** TASK DETAILS **
Every line of the material must come back exactly as given.

** RECORDS SUPPLIED **
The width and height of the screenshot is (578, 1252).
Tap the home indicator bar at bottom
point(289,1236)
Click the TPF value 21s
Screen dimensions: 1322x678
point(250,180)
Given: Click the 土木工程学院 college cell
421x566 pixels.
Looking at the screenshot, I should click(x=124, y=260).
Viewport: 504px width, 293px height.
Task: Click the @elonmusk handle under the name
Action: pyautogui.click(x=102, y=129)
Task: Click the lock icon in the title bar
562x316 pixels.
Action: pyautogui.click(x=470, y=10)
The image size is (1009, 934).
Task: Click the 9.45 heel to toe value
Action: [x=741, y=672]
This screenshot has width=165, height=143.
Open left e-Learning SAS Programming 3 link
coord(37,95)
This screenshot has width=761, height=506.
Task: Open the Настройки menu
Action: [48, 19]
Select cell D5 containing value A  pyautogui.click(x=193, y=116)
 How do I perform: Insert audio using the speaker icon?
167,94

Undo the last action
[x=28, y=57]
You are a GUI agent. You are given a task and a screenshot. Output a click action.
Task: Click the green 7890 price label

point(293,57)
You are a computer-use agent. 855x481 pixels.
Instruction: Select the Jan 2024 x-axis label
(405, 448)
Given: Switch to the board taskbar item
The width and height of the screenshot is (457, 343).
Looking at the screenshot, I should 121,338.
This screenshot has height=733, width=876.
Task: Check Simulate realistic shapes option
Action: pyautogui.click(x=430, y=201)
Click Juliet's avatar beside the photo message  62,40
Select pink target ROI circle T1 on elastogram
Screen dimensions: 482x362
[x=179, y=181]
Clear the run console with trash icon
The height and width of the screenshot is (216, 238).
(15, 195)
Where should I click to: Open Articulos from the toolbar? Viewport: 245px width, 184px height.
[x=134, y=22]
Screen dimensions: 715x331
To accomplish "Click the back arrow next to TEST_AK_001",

** SOLUTION FOR THIS TASK **
The width and height of the screenshot is (578, 1252).
Tap the home indicator bar at bottom
point(289,1236)
Click the TPF value 21s
Screen dimensions: 1322x678
point(250,180)
Given: Click the 土木工程学院 college cell
421x566 pixels.
Looking at the screenshot, I should click(x=124, y=260).
Viewport: 504px width, 293px height.
Task: Click the @elonmusk handle under the name
Action: pyautogui.click(x=102, y=129)
Task: Click the lock icon in the title bar
562x316 pixels.
Action: pyautogui.click(x=470, y=10)
The image size is (1009, 934).
Task: Click the 9.45 heel to toe value
Action: [x=741, y=672]
This screenshot has width=165, height=143.
Open left e-Learning SAS Programming 3 link
coord(37,95)
This screenshot has width=761, height=506.
Task: Open the Настройки menu
Action: [48, 19]
Select cell D5 containing value A  pyautogui.click(x=193, y=116)
 How do I perform: Insert audio using the speaker icon?
167,94

Undo the last action
[x=28, y=57]
You are a GUI agent. You are given a task and a screenshot. Output a click action.
Task: Click the green 7890 price label

point(293,57)
You are a computer-use agent. 855x481 pixels.
Instruction: Select the Jan 2024 x-axis label
(405, 448)
Given: Switch to the board taskbar item
The width and height of the screenshot is (457, 343).
Looking at the screenshot, I should 121,338.
This screenshot has height=733, width=876.
Task: Check Simulate realistic shapes option
Action: pyautogui.click(x=430, y=201)
Click Juliet's avatar beside the photo message  62,40
Select pink target ROI circle T1 on elastogram
Screen dimensions: 482x362
[x=179, y=181]
Clear the run console with trash icon
The height and width of the screenshot is (216, 238).
(15, 195)
Where should I click to: Open Articulos from the toolbar? Viewport: 245px width, 184px height.
[x=134, y=22]
Screen dimensions: 715x331
To accomplish "Click the back arrow next to TEST_AK_001",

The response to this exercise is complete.